Treatment of Bronchiectasis
Treatment of bronchiectasis focuses on controlling infections, clearing mucus from the lungs, reducing inflammation, and managing any underlying causes. There is no cure, but consistent treatment of bronchiectasis can dramatically improve symptoms and reduce flare-ups.
Airway clearance is a central part of treatment. Chest physiotherapy — including postural drainage, percussion, and breathing exercises — helps remove mucus and prevent blockages. Devices such as flutter valves or oscillating PEP (positive expiratory pressure) tools may assist with this process.
Antibiotics are commonly prescribed, especially during infections. Oral antibiotics are used for mild infections, while more severe or resistant cases may require intravenous (IV) antibiotics. Some patients benefit from long-term, low-dose antibiotic therapy to reduce flare-up frequency.
Bronchodilators and corticosteroids may be used in people with overlapping asthma or chronic obstructive pulmonary disease (COPD). These medications help relax airway muscles and reduce inflammation, improving airflow.
For people with thick mucus, mucolytic agents or saline nebulisers can thin the secretions and make it easier to cough them up.
Vaccinations play an important role in prevention.
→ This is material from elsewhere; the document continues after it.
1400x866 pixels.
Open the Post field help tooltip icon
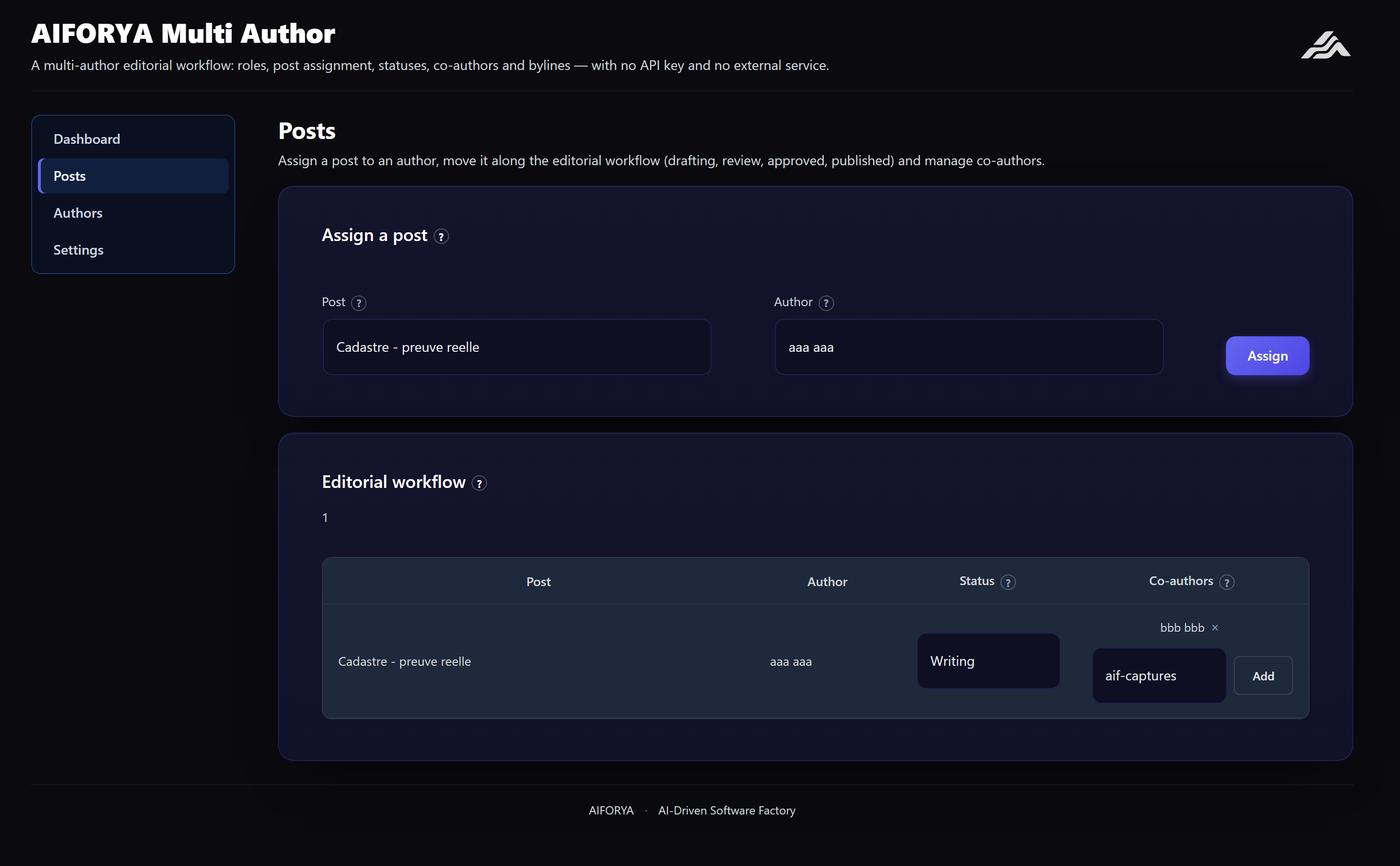click(359, 303)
Annual flu vaccines and pneumococcal vaccines help protect against respiratory infections that can worsen bronchiectasis.
Surgery is rarely required but may be considered in patients with localised bronchiectasis who do not respond to medication. Lung resection may help if only one area of the lung is severely damaged.
Treatment of bronchiectasis
Pulmonary rehabilitation and regular exercise are also beneficial. They help improve lung function, increase endurance, and reduce shortness of breath.
In severe or advanced cases, oxygen therapy or referral for lung transplantation may be considered — although these situations are uncommon.
Self-management, including quitting smoking, maintaining hydration, avoiding air pollutants, and treating flare-ups early, is essential for long-term success in treatment of bronchiectasis.